§ **Tarefa obrigatória 1**
Imprima sem qualquer alteração o trecho do excerto sobre a garantia europeia que começa em "É admirável. No" e termina em "fim de semana.".
§ **Tarefa obrigatória 2**
Segundo o excerto sobre a garantia europeia, que coisas a fogueira geopolítica já queimou?

§ **Excerto do texto**
É admirável. No mesmo país onde um enfermeiro precisa de três empregos para sobreviver, onde um professor passa metade da vida em concursos que parecem piadas mal contadas, e onde os pensionistas recebem aumentos que mal compram dois sacos de arroz por mês, descobre-se que, afinal, há milhares de milhões para cativar. Basta Bruxelas estalar os dedos – ou citar o “interesse europeu” – e a carteira portuguesa abre-se mais depressa do que o SNS fecha urgências ao fim de semana.
Chamam-lhe “garantia”, como quem diz que não custa nada, que é só assinar ali e confiar que tudo correrá bem. Ora, todos sabemos que quando nos pedem uma garantia desse tamanho não é para comprar uma torradeira. É para alimentar uma fogueira geopolítica que já queimou orçamentos, vidas, diplomacias e paciências. Uma fogueira tão voraz que nem Washington, mestre em inventar guerras e financiá-las, quer continuar a atirar lenha.

§ **Extrato dos registos**
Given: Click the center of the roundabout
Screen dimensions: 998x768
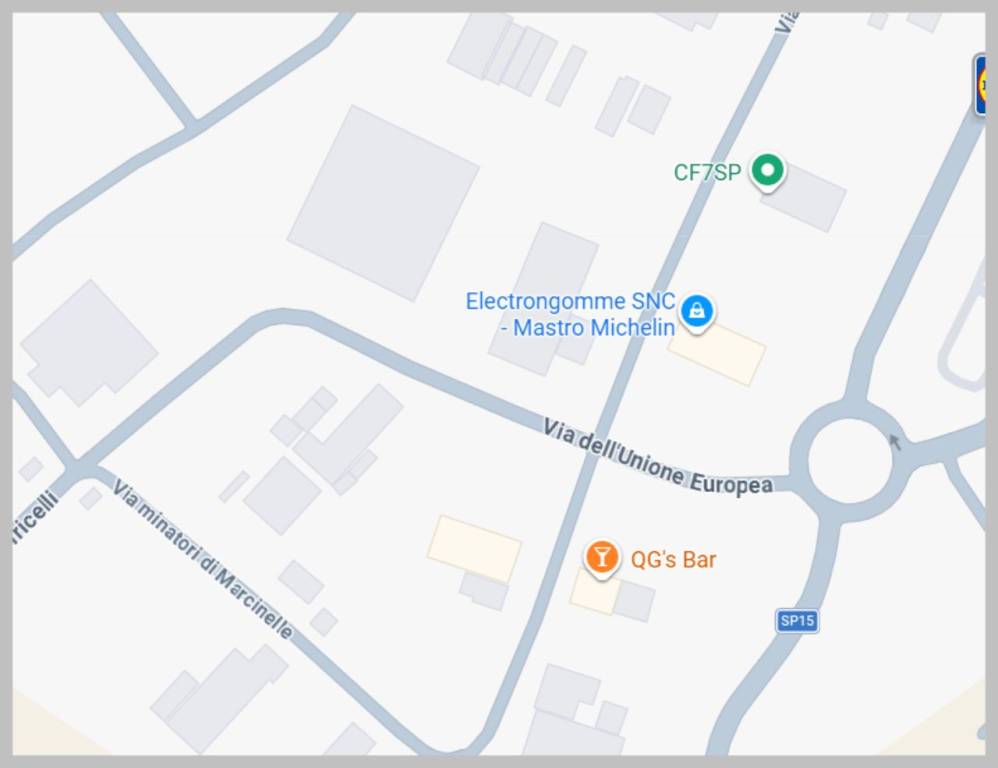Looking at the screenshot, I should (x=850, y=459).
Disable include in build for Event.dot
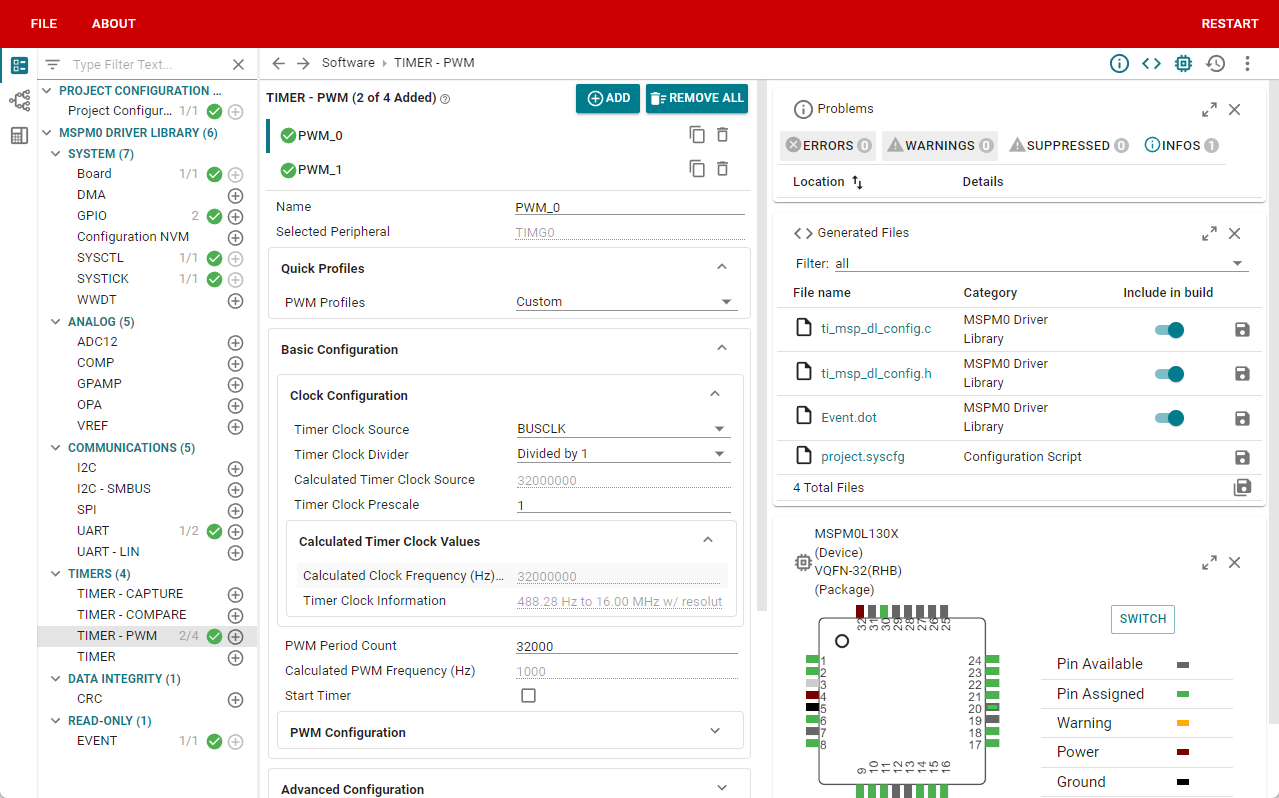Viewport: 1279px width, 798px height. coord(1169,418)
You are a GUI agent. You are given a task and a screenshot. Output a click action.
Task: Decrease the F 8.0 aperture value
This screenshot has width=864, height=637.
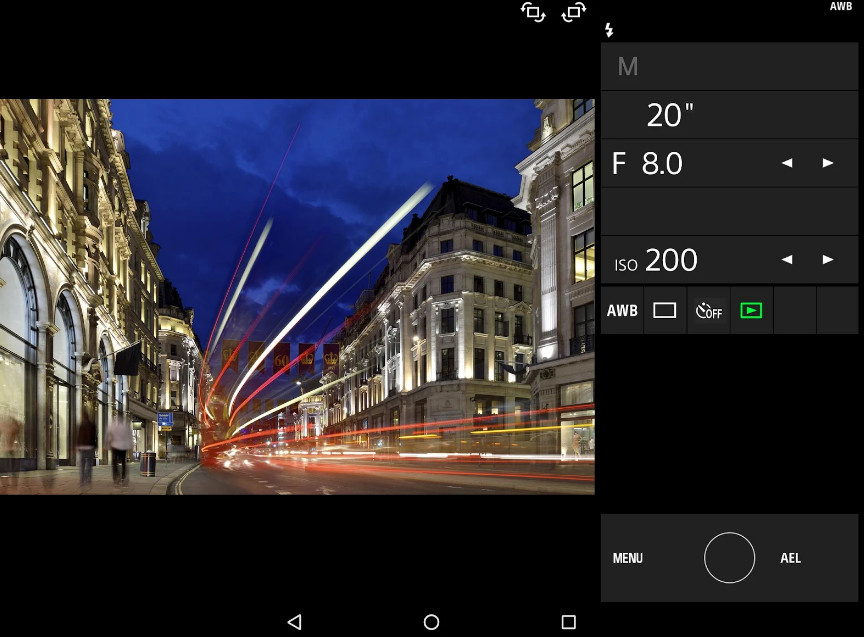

§ **Resultado correto 1**
É admirável. No mesmo país onde um enfermeiro precisa de três empregos para sobreviver, onde um professor passa metade da vida em concursos que parecem piadas mal contadas, e onde os pensionistas recebem aumentos que mal compram dois sacos de arroz por mês, descobre-se que, afinal, há milhares de milhões para cativar. Basta Bruxelas estalar os dedos – ou citar o “interesse europeu” – e a carteira portuguesa abre-se mais depressa do que o SNS fecha urgências ao fim de semana.

§ **Resultado correto 2**
Orçamentos, vidas, diplomacias e paciências.